◆ **WORK TO BE COMPLETED**:
Reproduce the listing word for word, leaving every picture behind.

◆ **GIVEN INFORMATION**:

BEGIN

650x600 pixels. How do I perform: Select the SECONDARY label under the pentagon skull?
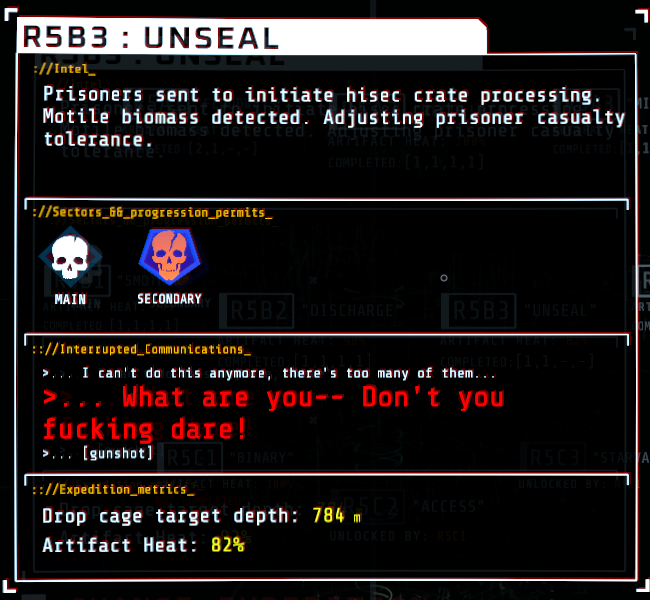pyautogui.click(x=169, y=299)
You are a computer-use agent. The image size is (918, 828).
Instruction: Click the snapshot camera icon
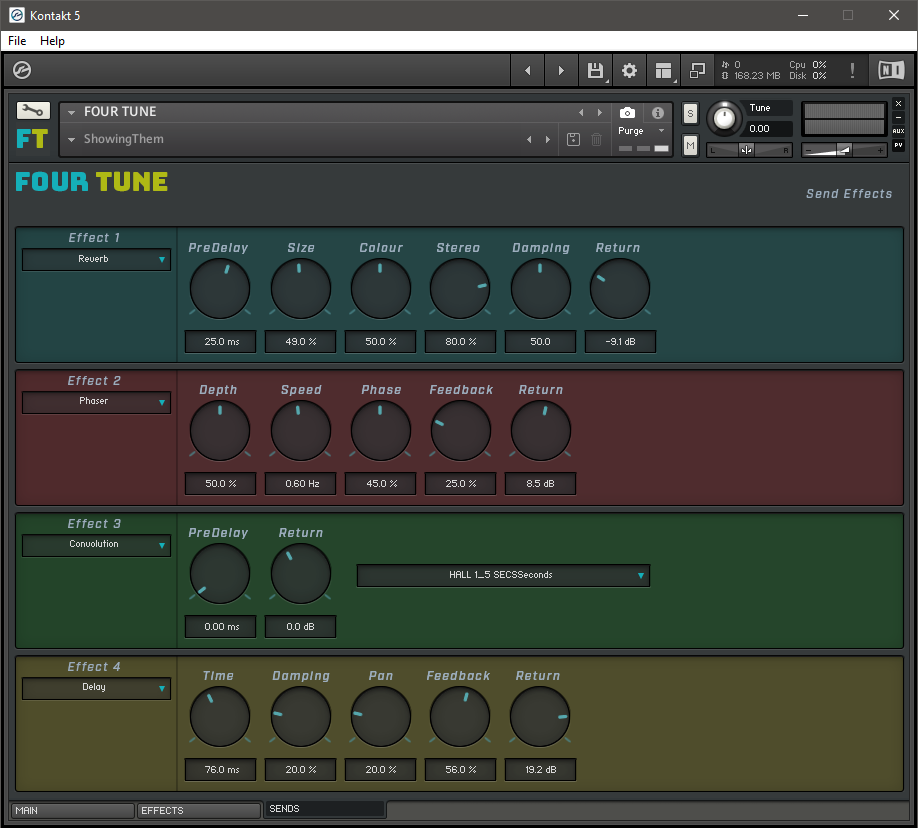click(627, 113)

END

◆ **ANSWER BELOW**:
650x600 pixels. How do I perform: Select the SECONDARY label under the pentagon skull?
pyautogui.click(x=169, y=299)
You are a computer-use agent. The image size is (918, 828).
Instruction: Click the snapshot camera icon
click(627, 113)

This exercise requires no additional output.